### Task brief
Each line of the data has to be transcribed exactly.

+++

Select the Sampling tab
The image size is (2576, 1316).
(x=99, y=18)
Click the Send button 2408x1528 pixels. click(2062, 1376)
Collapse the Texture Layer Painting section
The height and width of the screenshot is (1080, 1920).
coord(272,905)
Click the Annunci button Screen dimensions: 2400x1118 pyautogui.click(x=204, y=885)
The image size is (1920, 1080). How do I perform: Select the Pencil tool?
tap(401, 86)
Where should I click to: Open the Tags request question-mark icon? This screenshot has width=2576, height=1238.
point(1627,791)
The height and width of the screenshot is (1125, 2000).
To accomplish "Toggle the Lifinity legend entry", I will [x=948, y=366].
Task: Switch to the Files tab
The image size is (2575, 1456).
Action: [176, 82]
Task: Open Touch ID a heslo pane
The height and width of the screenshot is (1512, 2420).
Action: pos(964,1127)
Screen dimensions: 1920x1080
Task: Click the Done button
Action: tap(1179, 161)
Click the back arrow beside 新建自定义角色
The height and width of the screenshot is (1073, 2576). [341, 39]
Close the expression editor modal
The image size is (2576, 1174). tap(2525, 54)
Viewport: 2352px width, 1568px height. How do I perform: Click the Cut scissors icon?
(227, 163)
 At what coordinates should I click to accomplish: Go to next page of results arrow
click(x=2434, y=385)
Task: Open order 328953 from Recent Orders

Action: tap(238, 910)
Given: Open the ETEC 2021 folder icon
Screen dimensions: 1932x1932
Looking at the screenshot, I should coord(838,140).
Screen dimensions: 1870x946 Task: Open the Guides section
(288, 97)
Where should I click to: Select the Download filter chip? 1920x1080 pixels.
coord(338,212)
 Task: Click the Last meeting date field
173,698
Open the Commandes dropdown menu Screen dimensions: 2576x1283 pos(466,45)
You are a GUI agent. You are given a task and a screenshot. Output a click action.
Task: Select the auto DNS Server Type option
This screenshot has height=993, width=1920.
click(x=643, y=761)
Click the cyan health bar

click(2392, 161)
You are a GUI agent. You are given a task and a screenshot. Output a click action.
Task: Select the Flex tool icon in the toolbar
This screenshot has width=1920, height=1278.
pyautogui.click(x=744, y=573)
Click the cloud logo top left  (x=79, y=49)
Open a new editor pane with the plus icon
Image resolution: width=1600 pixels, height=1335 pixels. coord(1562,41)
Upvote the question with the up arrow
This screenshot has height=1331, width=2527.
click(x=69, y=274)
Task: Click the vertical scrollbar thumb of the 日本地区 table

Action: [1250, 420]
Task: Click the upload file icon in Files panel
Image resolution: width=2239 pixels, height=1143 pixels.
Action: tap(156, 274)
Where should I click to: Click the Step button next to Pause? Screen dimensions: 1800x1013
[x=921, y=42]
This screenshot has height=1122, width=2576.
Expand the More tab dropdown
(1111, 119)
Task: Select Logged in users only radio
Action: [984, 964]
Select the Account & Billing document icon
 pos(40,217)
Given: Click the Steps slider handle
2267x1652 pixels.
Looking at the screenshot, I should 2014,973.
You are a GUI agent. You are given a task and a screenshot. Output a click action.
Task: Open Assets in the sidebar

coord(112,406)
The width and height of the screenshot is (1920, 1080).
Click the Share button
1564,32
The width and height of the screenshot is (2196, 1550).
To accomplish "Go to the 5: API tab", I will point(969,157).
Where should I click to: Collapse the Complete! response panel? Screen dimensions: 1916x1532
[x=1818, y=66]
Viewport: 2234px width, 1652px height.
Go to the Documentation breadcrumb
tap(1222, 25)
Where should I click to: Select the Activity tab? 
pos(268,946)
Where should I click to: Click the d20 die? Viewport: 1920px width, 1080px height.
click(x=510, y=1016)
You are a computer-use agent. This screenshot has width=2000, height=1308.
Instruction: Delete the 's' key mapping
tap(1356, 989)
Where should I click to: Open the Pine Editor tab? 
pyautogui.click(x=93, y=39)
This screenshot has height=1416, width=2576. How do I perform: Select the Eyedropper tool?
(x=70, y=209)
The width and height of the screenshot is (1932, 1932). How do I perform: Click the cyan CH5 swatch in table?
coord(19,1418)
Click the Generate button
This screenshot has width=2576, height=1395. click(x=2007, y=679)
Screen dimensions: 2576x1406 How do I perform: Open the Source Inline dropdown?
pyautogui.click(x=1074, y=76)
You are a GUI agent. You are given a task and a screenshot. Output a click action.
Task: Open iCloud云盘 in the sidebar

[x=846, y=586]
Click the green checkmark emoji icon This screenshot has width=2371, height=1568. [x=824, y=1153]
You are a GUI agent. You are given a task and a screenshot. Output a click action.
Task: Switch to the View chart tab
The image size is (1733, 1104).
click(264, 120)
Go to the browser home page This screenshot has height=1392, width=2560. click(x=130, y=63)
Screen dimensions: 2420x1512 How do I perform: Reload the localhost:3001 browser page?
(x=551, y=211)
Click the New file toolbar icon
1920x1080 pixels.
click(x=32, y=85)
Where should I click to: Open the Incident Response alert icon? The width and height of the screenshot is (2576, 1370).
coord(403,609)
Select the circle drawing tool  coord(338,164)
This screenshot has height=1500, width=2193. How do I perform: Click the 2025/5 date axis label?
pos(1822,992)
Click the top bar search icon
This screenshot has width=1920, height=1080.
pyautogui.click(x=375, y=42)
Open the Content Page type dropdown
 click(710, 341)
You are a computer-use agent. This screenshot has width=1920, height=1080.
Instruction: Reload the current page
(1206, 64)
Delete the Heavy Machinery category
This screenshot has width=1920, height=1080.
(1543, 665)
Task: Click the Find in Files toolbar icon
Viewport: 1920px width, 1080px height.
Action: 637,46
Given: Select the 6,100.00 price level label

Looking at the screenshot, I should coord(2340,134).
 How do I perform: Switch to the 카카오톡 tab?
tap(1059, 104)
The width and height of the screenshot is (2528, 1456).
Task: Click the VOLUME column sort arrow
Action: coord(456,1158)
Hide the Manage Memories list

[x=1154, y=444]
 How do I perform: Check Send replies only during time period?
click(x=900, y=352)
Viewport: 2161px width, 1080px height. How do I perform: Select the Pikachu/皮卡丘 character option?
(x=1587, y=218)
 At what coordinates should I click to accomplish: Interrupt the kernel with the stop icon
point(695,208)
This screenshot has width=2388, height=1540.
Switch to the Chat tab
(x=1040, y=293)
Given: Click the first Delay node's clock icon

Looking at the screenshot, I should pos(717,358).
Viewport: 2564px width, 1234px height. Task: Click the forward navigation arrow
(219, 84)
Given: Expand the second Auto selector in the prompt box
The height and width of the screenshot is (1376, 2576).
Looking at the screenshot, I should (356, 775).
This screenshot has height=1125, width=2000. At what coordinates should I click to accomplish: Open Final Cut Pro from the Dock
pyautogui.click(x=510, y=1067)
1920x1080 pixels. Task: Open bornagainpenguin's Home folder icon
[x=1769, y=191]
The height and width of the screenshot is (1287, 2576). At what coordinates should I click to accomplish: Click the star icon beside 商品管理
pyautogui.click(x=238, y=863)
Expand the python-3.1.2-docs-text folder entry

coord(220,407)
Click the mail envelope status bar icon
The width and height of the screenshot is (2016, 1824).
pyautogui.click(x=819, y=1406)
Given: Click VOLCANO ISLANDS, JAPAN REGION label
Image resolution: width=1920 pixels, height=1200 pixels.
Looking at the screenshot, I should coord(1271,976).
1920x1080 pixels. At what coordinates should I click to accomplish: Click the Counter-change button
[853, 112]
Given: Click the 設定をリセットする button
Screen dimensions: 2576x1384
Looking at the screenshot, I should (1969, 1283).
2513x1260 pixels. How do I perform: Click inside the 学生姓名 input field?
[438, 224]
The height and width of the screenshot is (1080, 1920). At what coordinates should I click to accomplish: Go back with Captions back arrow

+++

### Result of this exercise
Select the Sampling tab
The image size is (2576, 1316).
(x=99, y=18)
Click the Send button 2408x1528 pixels. click(2062, 1376)
Collapse the Texture Layer Painting section
The height and width of the screenshot is (1080, 1920).
coord(272,905)
Click the Annunci button Screen dimensions: 2400x1118 pyautogui.click(x=204, y=885)
The image size is (1920, 1080). How do I perform: Select the Pencil tool?
tap(401, 86)
Where should I click to: Open the Tags request question-mark icon? This screenshot has width=2576, height=1238.
point(1627,791)
The height and width of the screenshot is (1125, 2000).
To accomplish "Toggle the Lifinity legend entry", I will [x=948, y=366].
Task: Switch to the Files tab
The image size is (2575, 1456).
Action: [176, 82]
Task: Open Touch ID a heslo pane
The height and width of the screenshot is (1512, 2420).
Action: pos(964,1127)
Screen dimensions: 1920x1080
Task: Click the Done button
Action: tap(1179, 161)
Click the back arrow beside 新建自定义角色
The height and width of the screenshot is (1073, 2576). [341, 39]
Close the expression editor modal
The image size is (2576, 1174). tap(2525, 54)
Viewport: 2352px width, 1568px height. How do I perform: Click the Cut scissors icon?
(227, 163)
 At what coordinates should I click to accomplish: Go to next page of results arrow
click(x=2434, y=385)
Task: Open order 328953 from Recent Orders

Action: tap(238, 910)
Given: Open the ETEC 2021 folder icon
Screen dimensions: 1932x1932
Looking at the screenshot, I should coord(838,140).
Screen dimensions: 1870x946 Task: Open the Guides section
(288, 97)
Where should I click to: Select the Download filter chip? 1920x1080 pixels.
coord(338,212)
 Task: Click the Last meeting date field
173,698
Open the Commandes dropdown menu Screen dimensions: 2576x1283 pos(466,45)
You are a GUI agent. You are given a task and a screenshot. Output a click action.
Task: Select the auto DNS Server Type option
This screenshot has height=993, width=1920.
click(x=643, y=761)
Click the cyan health bar

click(2392, 161)
You are a GUI agent. You are given a task and a screenshot. Output a click action.
Task: Select the Flex tool icon in the toolbar
This screenshot has width=1920, height=1278.
pyautogui.click(x=744, y=573)
Click the cloud logo top left  (x=79, y=49)
Open a new editor pane with the plus icon
Image resolution: width=1600 pixels, height=1335 pixels. coord(1562,41)
Upvote the question with the up arrow
This screenshot has height=1331, width=2527.
click(x=69, y=274)
Task: Click the vertical scrollbar thumb of the 日本地区 table

Action: [1250, 420]
Task: Click the upload file icon in Files panel
Image resolution: width=2239 pixels, height=1143 pixels.
Action: tap(156, 274)
Where should I click to: Click the Step button next to Pause? Screen dimensions: 1800x1013
[x=921, y=42]
This screenshot has height=1122, width=2576.
Expand the More tab dropdown
(1111, 119)
Task: Select Logged in users only radio
Action: [984, 964]
Select the Account & Billing document icon
 pos(40,217)
Given: Click the Steps slider handle
2267x1652 pixels.
Looking at the screenshot, I should 2014,973.
You are a GUI agent. You are given a task and a screenshot. Output a click action.
Task: Open Assets in the sidebar

coord(112,406)
The width and height of the screenshot is (1920, 1080).
Click the Share button
1564,32
The width and height of the screenshot is (2196, 1550).
To accomplish "Go to the 5: API tab", I will point(969,157).
Where should I click to: Collapse the Complete! response panel? Screen dimensions: 1916x1532
[x=1818, y=66]
Viewport: 2234px width, 1652px height.
Go to the Documentation breadcrumb
tap(1222, 25)
Where should I click to: Select the Activity tab? 
pos(268,946)
Where should I click to: Click the d20 die? Viewport: 1920px width, 1080px height.
click(x=510, y=1016)
You are a computer-use agent. This screenshot has width=2000, height=1308.
Instruction: Delete the 's' key mapping
tap(1356, 989)
Where should I click to: Open the Pine Editor tab? 
pyautogui.click(x=93, y=39)
This screenshot has height=1416, width=2576. How do I perform: Select the Eyedropper tool?
(x=70, y=209)
The width and height of the screenshot is (1932, 1932). How do I perform: Click the cyan CH5 swatch in table?
coord(19,1418)
Click the Generate button
This screenshot has width=2576, height=1395. click(x=2007, y=679)
Screen dimensions: 2576x1406 How do I perform: Open the Source Inline dropdown?
pyautogui.click(x=1074, y=76)
You are a GUI agent. You are given a task and a screenshot. Output a click action.
Task: Open iCloud云盘 in the sidebar

[x=846, y=586]
Click the green checkmark emoji icon This screenshot has width=2371, height=1568. [x=824, y=1153]
You are a GUI agent. You are given a task and a screenshot. Output a click action.
Task: Switch to the View chart tab
The image size is (1733, 1104).
click(264, 120)
Go to the browser home page This screenshot has height=1392, width=2560. click(x=130, y=63)
Screen dimensions: 2420x1512 How do I perform: Reload the localhost:3001 browser page?
(x=551, y=211)
Click the New file toolbar icon
1920x1080 pixels.
click(x=32, y=85)
Where should I click to: Open the Incident Response alert icon? The width and height of the screenshot is (2576, 1370).
coord(403,609)
Select the circle drawing tool  coord(338,164)
This screenshot has height=1500, width=2193. How do I perform: Click the 2025/5 date axis label?
pos(1822,992)
Click the top bar search icon
This screenshot has width=1920, height=1080.
pyautogui.click(x=375, y=42)
Open the Content Page type dropdown
 click(710, 341)
You are a computer-use agent. This screenshot has width=1920, height=1080.
Instruction: Reload the current page
(1206, 64)
Delete the Heavy Machinery category
This screenshot has width=1920, height=1080.
(1543, 665)
Task: Click the Find in Files toolbar icon
Viewport: 1920px width, 1080px height.
Action: 637,46
Given: Select the 6,100.00 price level label

Looking at the screenshot, I should coord(2340,134).
 How do I perform: Switch to the 카카오톡 tab?
tap(1059, 104)
The width and height of the screenshot is (2528, 1456).
Task: Click the VOLUME column sort arrow
Action: coord(456,1158)
Hide the Manage Memories list

[x=1154, y=444]
 How do I perform: Check Send replies only during time period?
click(x=900, y=352)
Viewport: 2161px width, 1080px height. How do I perform: Select the Pikachu/皮卡丘 character option?
(x=1587, y=218)
 At what coordinates should I click to accomplish: Interrupt the kernel with the stop icon
point(695,208)
This screenshot has width=2388, height=1540.
Switch to the Chat tab
(x=1040, y=293)
Given: Click the first Delay node's clock icon

Looking at the screenshot, I should pos(717,358).
Viewport: 2564px width, 1234px height. Task: Click the forward navigation arrow
(219, 84)
Given: Expand the second Auto selector in the prompt box
The height and width of the screenshot is (1376, 2576).
Looking at the screenshot, I should (356, 775).
This screenshot has height=1125, width=2000. At what coordinates should I click to accomplish: Open Final Cut Pro from the Dock
pyautogui.click(x=510, y=1067)
1920x1080 pixels. Task: Open bornagainpenguin's Home folder icon
[x=1769, y=191]
The height and width of the screenshot is (1287, 2576). At what coordinates should I click to accomplish: Click the star icon beside 商品管理
pyautogui.click(x=238, y=863)
Expand the python-3.1.2-docs-text folder entry

coord(220,407)
Click the mail envelope status bar icon
The width and height of the screenshot is (2016, 1824).
pyautogui.click(x=819, y=1406)
Given: Click VOLCANO ISLANDS, JAPAN REGION label
Image resolution: width=1920 pixels, height=1200 pixels.
Looking at the screenshot, I should coord(1271,976).
1920x1080 pixels. At what coordinates should I click to accomplish: Click the Counter-change button
[853, 112]
Given: Click the 設定をリセットする button
Screen dimensions: 2576x1384
Looking at the screenshot, I should (1969, 1283).
2513x1260 pixels. How do I perform: Click inside the 学生姓名 input field?
[438, 224]
The height and width of the screenshot is (1080, 1920). At what coordinates should I click to accomplish: Go back with Captions back arrow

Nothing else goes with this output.